Nurture the minority who show potential and desire
If elitism translates into an enhanced skills base, bring it on
IF ONE ACCEPTS that the calibre of a country is determined by the calibre of its people, then the nationwide furore over the recent spate of disappointing matriculation results should be cause for deep concern.
We hardly need reminding that the Accelerated and Shared Growth Initiative of South Africa (Asgisa) aims to grow the economy by 6%/year and to halve poverty and unemployment by 2014.
Asgisa can only succeed if the requisite skills are forthcoming – hence the Joint Initiative on Priority Skills Acquisition (Jipsa), which strives to identify priority skills shortfalls.
Against such a background, I venture to suggest, perhaps controversially, that our matric results have not been as disastrous as they appear at first glance.
I maintain that perspective is lost in the expectation that every youngster sitting for his/her school-leaving examination should excel. Nowhere in the world does it work that way.
China, where “only” some 300m people qualify to operate in the First World, is illustrative. The example might be a tad extreme, but it does serve to demonstrate that less than 30% of the population reaches the top competency quartile.
Given the limits of resources, human ability and achievement, our focus of con- cern should assume a micro rather than macro dimension. Reality, harsh though it might be, urges us to: • Accept that the majority do not have the resources, interest or perhaps intellect to emerge from school with distinctions in mathematics and science; and Nurture the minority who demonstrate the requisite potential and desire to excel in mathematics and science. The challenge is to identify the potential and interest, secure in the knowledge that the number of matriculants currently shining in the sciences represent no more than a small fraction of those capable of doing so if given the desired support.
It’s a context that projects to the forefront the considerable lengths to which we at the South African Institute of Chartered Accountants (Saica) have gone to expand the layer of the mathematics cream at the top of the glass of milk.
Saica’s Thuthuka Education Upliftment Project initiative identifies, trains, educates, cajoles and encourages the numerate potential of some of the nation’s black secondary and tertiary students. Mathematics, English, science and accounting are the subjects of focus. Life orientation has also become a critical subject to address.
Early on, we learned that full-time tertiary study was critical to our students’ success. This is why bursaries making it possible for our budding stars to study on a full-time basis have become a cornerstone of the programme.
Every problem might be capable of an answer; yet not every answer is the solution to all problems. If it were, then Thuthuka’s work would not be constrained by funds sufficient only to deliver maximum intel- lectual succour to thousands, when tens of thousands are clamouring for their talent to be brought to fruition.
While the Departments of Labour and Science and Technology, as well as the accounting profession, have channelled many millions into Thuthuka, the aggregate wherewithal falls woefully short of the ideal number.
It’s a financial bottleneck that fosters neglect in those areas of the country untouched by the programme and that forces those who select candidates to turn away the many who come within a whisker of academic excellence.
The lesson is clear: Asgisa is heavily dependent on Jipsa, which, in turn, is becoming increasingly reliant on the private sector and Government partnerships and initiatives like Thuthuka.
Skills shortages are manifestly hampering our economic growth rate.

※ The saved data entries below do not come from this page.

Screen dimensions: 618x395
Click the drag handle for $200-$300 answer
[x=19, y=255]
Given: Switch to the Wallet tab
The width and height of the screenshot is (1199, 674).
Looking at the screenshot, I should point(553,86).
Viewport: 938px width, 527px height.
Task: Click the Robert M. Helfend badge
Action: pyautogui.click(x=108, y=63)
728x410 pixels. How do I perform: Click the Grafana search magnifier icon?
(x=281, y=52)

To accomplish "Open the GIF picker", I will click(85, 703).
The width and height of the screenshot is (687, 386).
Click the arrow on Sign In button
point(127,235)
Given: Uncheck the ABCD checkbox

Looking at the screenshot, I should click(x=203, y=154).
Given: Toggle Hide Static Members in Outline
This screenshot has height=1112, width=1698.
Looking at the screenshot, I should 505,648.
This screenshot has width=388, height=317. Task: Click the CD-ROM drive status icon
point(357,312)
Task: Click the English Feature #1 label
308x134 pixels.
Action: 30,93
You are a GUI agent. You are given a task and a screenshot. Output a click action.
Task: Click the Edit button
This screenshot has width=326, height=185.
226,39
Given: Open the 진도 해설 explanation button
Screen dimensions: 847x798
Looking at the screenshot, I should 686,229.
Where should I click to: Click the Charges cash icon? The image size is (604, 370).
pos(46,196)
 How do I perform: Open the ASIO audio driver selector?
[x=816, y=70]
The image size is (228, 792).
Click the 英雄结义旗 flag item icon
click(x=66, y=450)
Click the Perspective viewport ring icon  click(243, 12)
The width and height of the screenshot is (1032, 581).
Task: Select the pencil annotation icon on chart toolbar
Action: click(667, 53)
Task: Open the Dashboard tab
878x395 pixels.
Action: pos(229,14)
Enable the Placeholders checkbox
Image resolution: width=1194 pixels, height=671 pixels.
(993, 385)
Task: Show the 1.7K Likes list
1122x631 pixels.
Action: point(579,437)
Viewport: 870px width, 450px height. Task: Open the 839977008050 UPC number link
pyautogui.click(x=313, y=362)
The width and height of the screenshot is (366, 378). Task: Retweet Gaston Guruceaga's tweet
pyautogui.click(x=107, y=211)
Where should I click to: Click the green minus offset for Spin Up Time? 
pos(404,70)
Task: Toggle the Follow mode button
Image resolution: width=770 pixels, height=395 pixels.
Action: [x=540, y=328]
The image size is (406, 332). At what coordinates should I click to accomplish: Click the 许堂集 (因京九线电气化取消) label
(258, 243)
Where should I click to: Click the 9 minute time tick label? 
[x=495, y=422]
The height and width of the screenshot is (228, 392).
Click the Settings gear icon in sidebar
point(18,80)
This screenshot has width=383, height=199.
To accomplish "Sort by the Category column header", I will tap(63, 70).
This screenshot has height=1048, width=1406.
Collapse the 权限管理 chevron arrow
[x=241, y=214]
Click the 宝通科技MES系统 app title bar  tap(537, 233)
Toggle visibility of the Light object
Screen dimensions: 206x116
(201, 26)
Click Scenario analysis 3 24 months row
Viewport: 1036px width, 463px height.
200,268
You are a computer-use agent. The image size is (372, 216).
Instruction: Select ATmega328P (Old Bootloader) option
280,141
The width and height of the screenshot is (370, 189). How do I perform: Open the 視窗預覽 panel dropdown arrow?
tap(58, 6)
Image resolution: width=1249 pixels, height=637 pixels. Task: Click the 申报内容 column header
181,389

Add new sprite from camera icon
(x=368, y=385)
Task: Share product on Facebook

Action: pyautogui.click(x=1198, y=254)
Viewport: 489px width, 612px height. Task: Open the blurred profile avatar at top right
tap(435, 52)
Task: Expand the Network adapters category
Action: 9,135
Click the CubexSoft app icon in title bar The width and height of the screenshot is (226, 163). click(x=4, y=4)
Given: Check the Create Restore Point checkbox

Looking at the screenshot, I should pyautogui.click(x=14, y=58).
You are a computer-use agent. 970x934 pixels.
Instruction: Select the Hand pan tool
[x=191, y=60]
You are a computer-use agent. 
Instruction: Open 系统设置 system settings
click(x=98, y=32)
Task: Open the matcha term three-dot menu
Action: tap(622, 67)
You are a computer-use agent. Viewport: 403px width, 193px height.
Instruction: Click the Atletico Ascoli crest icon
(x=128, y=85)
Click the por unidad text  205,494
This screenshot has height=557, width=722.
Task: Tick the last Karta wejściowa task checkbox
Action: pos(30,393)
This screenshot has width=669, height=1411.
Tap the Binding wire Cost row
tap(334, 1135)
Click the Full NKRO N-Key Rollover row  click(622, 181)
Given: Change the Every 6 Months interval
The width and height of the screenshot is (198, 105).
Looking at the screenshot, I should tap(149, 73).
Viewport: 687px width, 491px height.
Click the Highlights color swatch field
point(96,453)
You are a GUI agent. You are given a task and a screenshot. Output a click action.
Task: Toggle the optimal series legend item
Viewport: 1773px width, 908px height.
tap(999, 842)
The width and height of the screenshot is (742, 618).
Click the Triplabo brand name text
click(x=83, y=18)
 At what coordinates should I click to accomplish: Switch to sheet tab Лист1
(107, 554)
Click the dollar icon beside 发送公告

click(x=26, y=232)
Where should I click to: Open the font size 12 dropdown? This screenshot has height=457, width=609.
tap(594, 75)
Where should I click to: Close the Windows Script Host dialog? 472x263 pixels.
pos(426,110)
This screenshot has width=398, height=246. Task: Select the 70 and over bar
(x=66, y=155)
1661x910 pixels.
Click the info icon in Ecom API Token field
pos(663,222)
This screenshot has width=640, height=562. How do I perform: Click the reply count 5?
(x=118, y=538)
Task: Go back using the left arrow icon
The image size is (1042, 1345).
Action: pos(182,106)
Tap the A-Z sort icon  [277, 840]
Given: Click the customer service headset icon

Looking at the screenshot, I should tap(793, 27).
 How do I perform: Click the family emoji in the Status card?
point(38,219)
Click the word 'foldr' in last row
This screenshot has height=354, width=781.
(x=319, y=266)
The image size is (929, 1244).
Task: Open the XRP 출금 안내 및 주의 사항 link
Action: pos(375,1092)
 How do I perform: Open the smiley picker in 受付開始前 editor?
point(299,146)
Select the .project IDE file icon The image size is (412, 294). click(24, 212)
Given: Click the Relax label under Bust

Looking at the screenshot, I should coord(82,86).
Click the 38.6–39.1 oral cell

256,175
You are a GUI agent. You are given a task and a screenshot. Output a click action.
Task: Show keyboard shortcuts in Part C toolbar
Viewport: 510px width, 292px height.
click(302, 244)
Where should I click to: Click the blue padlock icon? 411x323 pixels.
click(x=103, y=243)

And while the shortages are evident in professions such as science, accountancy and engineering, the generic paucity dare not be ignored, stemming as it does from insufficient exposure – from an early age – to mathematics, science, accounting and English.
The solutions lie not only in allocating much heightened public and private sector funding to education in general, but in applying the additional money to benefit youngsters with the potential and interest to succeed in the targeted academic disciplines.
I accept that there are many who would reject the proposal as discriminatory. My answer highlights square pegs in round holes. Numeracy is at a premium; we desperately need more accountants, more teachers and more engineers. Force those who are not so inclined into these professions and you are left with an unhappy generation and wasted financial resources.
If assisting those with scarce intellectual resources to reach their goal is elitist, then I for one am unashamedly in favour of elitism.
Chantyl Mulder is the senior executive for transformation at the South African Institute of Chartered Accountants (Saica).